→ What you should do
Please filter the data below down to the lines holding the string "scrollbar".

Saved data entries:
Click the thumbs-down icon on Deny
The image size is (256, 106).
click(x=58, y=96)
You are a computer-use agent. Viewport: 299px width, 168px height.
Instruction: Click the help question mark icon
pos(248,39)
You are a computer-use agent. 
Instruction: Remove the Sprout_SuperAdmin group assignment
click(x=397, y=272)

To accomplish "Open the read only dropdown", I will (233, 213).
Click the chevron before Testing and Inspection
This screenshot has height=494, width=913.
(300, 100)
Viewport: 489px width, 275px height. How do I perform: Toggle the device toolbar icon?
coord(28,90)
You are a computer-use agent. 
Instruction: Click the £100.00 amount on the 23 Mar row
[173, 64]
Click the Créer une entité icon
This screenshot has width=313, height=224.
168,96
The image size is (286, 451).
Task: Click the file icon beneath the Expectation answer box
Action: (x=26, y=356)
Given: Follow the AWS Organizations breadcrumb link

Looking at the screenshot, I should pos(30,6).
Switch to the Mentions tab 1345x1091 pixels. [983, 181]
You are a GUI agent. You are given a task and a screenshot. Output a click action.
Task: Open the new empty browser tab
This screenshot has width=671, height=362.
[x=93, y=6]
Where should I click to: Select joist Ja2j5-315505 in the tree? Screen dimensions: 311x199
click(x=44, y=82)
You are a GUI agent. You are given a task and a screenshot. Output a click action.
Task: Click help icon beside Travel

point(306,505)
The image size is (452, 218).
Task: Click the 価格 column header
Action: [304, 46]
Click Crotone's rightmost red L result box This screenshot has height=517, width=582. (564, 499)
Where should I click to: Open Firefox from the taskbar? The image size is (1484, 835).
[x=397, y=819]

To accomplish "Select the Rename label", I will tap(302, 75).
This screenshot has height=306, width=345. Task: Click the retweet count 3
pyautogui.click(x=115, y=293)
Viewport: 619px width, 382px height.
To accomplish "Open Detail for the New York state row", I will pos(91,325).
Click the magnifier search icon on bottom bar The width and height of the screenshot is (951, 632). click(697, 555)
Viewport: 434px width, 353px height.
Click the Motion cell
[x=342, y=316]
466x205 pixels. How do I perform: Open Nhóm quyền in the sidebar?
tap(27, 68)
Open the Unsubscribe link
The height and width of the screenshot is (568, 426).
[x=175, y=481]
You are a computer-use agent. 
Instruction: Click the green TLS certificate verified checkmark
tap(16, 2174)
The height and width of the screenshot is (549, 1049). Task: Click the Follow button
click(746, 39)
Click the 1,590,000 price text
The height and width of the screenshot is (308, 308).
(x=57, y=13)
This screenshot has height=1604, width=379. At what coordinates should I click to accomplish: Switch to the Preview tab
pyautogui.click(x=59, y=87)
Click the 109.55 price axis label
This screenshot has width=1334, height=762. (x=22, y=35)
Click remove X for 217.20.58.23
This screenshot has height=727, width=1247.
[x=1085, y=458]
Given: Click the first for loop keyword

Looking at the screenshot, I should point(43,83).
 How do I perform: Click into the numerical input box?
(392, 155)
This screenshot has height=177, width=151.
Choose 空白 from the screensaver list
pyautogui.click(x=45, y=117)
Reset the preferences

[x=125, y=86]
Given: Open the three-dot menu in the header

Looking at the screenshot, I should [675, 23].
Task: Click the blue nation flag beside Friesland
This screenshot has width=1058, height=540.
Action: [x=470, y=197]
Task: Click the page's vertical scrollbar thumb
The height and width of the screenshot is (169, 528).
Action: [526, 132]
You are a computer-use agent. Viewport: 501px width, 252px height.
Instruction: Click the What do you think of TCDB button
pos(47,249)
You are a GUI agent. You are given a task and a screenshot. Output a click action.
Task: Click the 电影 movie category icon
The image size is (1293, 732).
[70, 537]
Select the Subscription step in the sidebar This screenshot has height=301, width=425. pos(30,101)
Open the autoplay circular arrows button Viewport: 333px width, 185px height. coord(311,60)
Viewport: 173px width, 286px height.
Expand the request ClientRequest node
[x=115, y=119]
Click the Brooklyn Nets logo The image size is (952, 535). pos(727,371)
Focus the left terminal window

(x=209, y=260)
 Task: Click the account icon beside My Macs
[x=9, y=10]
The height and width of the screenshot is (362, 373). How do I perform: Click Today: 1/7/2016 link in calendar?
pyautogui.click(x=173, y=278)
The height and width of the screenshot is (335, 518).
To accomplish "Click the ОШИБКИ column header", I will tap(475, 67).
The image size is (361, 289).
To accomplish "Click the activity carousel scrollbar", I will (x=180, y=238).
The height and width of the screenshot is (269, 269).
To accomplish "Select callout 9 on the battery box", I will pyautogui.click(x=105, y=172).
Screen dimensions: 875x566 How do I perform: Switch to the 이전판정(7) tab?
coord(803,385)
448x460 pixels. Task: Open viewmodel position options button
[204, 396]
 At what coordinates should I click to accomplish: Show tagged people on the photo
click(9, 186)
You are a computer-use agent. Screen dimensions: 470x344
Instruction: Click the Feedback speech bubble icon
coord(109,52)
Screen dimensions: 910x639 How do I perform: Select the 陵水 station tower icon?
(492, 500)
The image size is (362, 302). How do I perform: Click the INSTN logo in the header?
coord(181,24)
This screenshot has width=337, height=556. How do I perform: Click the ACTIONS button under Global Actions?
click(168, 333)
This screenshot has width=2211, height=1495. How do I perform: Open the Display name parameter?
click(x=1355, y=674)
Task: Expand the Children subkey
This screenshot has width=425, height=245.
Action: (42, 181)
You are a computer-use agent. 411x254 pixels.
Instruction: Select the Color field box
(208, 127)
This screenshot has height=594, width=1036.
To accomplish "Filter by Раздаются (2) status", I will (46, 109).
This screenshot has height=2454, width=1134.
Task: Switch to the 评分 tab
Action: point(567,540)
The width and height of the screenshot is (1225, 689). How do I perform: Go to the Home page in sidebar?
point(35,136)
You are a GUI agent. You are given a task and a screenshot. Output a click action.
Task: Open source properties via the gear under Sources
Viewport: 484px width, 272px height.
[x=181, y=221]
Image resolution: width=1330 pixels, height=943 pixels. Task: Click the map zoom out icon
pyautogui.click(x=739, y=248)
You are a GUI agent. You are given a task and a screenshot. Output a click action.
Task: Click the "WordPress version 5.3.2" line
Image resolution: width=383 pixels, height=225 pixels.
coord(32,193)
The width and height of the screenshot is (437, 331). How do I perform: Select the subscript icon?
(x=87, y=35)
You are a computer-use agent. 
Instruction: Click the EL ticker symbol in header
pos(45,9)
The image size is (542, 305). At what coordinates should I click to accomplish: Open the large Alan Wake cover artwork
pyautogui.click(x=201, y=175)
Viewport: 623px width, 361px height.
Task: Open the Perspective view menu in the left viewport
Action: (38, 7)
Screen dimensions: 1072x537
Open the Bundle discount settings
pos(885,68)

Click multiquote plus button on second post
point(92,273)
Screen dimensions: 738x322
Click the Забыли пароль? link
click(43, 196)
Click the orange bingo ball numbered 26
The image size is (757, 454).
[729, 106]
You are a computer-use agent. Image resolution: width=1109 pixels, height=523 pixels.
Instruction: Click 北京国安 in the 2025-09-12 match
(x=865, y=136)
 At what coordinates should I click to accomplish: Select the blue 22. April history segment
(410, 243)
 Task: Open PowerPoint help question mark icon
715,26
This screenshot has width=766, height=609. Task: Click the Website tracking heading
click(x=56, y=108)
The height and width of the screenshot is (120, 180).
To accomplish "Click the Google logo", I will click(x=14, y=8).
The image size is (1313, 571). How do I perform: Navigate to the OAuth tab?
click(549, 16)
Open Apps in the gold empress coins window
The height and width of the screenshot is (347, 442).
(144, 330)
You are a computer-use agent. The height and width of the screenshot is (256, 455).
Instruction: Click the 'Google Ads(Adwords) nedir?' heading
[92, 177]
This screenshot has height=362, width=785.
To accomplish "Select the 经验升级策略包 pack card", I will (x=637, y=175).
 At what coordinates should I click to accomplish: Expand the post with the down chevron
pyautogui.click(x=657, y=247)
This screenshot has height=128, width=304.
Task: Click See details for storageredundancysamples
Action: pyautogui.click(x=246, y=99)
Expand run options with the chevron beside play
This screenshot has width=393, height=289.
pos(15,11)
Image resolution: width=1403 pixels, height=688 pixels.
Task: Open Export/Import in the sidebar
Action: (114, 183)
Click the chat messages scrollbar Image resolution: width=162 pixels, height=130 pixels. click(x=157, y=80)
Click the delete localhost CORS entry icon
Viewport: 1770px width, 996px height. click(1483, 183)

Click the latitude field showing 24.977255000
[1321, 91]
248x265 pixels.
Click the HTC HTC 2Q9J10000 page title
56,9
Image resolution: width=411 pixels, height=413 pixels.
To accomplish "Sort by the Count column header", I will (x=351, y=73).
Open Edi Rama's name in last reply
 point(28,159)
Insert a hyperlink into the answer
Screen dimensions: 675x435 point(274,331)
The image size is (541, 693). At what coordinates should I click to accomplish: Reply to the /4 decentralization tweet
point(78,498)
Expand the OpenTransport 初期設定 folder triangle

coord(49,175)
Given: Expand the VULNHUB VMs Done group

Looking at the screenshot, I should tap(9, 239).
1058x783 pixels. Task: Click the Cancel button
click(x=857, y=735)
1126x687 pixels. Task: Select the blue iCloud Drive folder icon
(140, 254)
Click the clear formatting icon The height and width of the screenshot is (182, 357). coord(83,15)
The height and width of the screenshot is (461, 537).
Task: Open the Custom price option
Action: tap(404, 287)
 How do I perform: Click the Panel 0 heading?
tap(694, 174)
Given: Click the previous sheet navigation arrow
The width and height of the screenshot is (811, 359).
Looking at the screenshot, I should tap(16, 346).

→ Task output
Task: Click the page's vertical scrollbar thumb
To accomplish "Click the activity carousel scrollbar", I will (x=180, y=238).
Click the chat messages scrollbar Image resolution: width=162 pixels, height=130 pixels. click(x=157, y=80)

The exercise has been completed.